Las branded residences combinan vivienda, servicios hoteleros y estándares internacionales de lujo a propiedades residenciales de alta gama, una tendencia que gana espacio en Argentina.
La revolución del “Hospitality” explica la relación entre hotelería y real estate que viene dando lugar a nuevos desarrollos residenciales en distintos mercados del mundo. En Argentina, el fenómeno comienza a expandirse con propuestas que incorporan marcas hoteleras internacionales y una estructura profesional de servicios y operación.

El modelo contempla propiedades de titularidad privada que pueden integrarse a una operación hotelera, con servicios y estándares definidos por la marca.
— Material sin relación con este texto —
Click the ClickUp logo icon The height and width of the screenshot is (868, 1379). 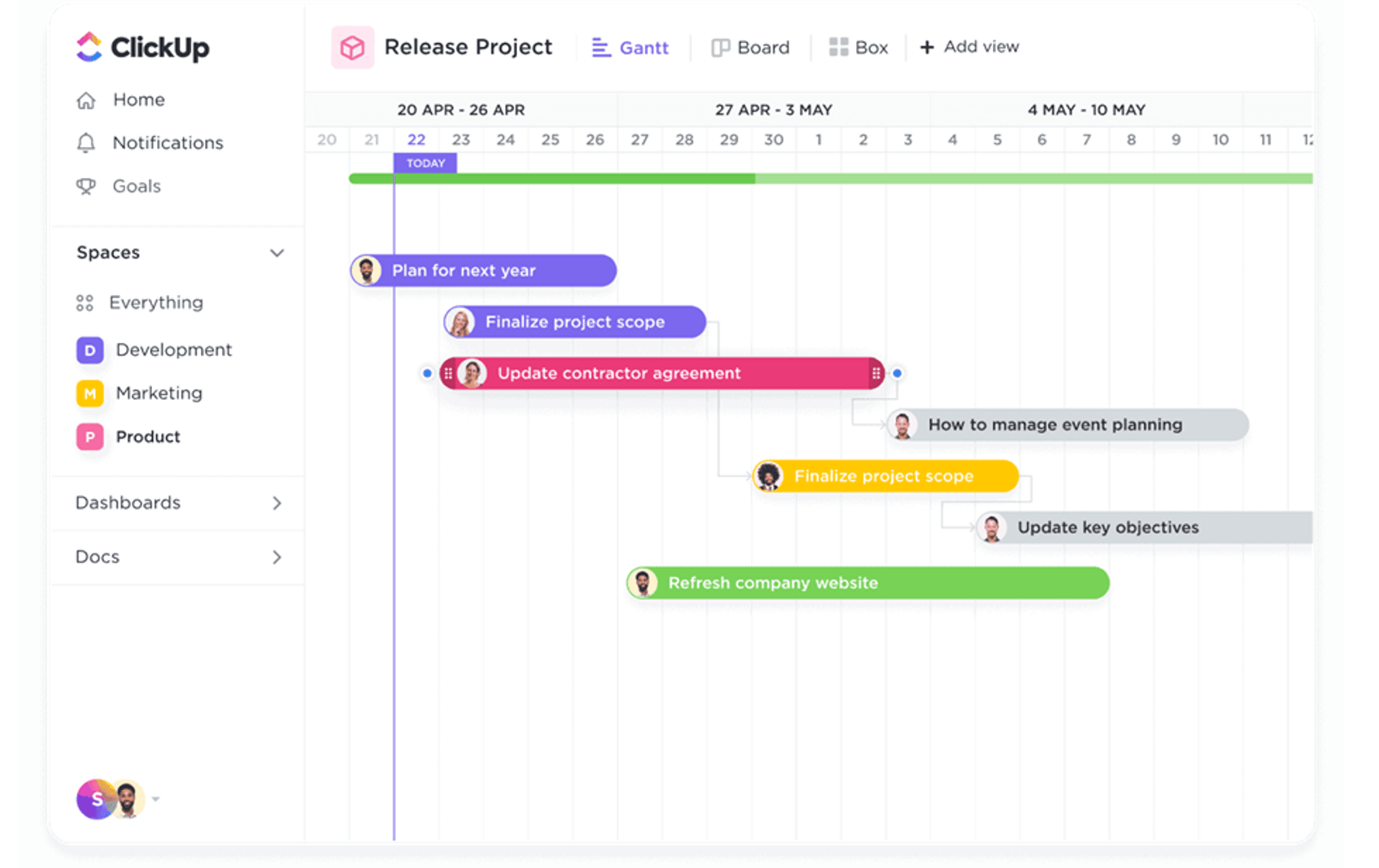pyautogui.click(x=89, y=47)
De esta manera, la experiencia cotidiana de los residentes se articula con una infraestructura pensada para atender tanto las necesidades de quienes habitan las unidades como las de una operación de hospitalidad.
El avance del Hospitality en Argentina
La tendencia alcanza diferentes destinos del país. CAMESI en su artículo, menciona desarrollos asociados a marcas internacionales en Mendoza, Bariloche, Puerto Madero y el corredor norte de Buenos Aires, además de proyectos vinculados al turismo termal y de naturaleza en otras regiones.
Dentro de este escenario se encuentra Sofitel Residences Buenos Aires Madero, proyectado por BMA y desarrollado por NorthBaires. Ubicado en el Dique 4 de Puerto Madero, el proyecto incorpora el concepto de branded residences a una propuesta residencial de alta gama y constituye el primer edificio residencial de la marca Sofitel.


La propuesta se desarrolla en una torre de 43 pisos y 140 metros de altura, con 188 residencias de distintas superficies y tipologías. Su implantación responde a las condiciones del terreno y del entorno: la torre se alinea con la Avenida Corrientes y aprovecha su posición para generar visuales hacia el Río de la Plata, la Reserva Ecológica y el eje del Obelisco.

El programa incorpora una dimensión de servicios que forma parte de la propuesta residencial. Los primeros cinco pisos concentran amenities y el proyecto suma más de 3.000 m² destinados a espacios comunes. A esto se agregan un wellness center en los pisos 19, 20 y 21, piscina semiolímpica, spa, gimnasio y guest suites.
Esta relación con el entorno también define algunas de las decisiones arquitectónicas del proyecto. La torre se inclina 22 grados para optimizar las visuales, mientras que la organización de las unidades incorpora plantas libres, residencias pasantes y patios en altura. Las terrazas, de hasta cuatro metros de profundidad, amplían la relación entre los espacios interiores y el paisaje urbano.

La incorporación de estos programas modifica también la manera de abordar el proyecto arquitectónico. Los espacios comunes, las circulaciones, los amenities y las propias unidades deben responder a una experiencia residencial integrada con servicios que tradicionalmente pertenecían al ámbito hotelero.
En este sentido, el hospitality introduce nuevas variables en el diseño de viviendas de alta gama. La arquitectura debe contemplar desde la escala de la unidad y su relación con el exterior hasta la organización de los espacios comunes y la integración de servicios dentro del funcionamiento general del edificio.
El fenómeno también presenta una dimensión vinculada a la inversión. Según Mariano García Malbrán, presidente de la Cámara de Empresas de Servicios Inmobiliarios (CAMESI), las propiedades vinculadas a marcas internacionales de lujo pueden alcanzar primas de entre el 25% y el 35% frente al mercado residencial tradicional. El dato forma parte de los argumentos con los que la cámara describe el crecimiento de este segmento.

Junto con Sofitel Residences Buenos Aires Madero, se mencionan otros desarrollos que forman parte de esta expansión, entre ellos El Borgo, asociado a El Cauce Autograph Collection by Marriott en Mendoza; ēik Inspired Suites y el futuro The Meliá Collection en Bariloche; y distintas propuestas vinculadas al turismo termal y de naturaleza.
El crecimiento de estos formatos muestra cómo la hotelería comienza a intervenir sobre nuevas escalas del desarrollo inmobiliario. En el segmento premium, la experiencia de habitar incorpora servicios, operación y espacios concebidos bajo parámetros de hospitalidad, mientras la arquitectura responde a un programa cada vez más integrado.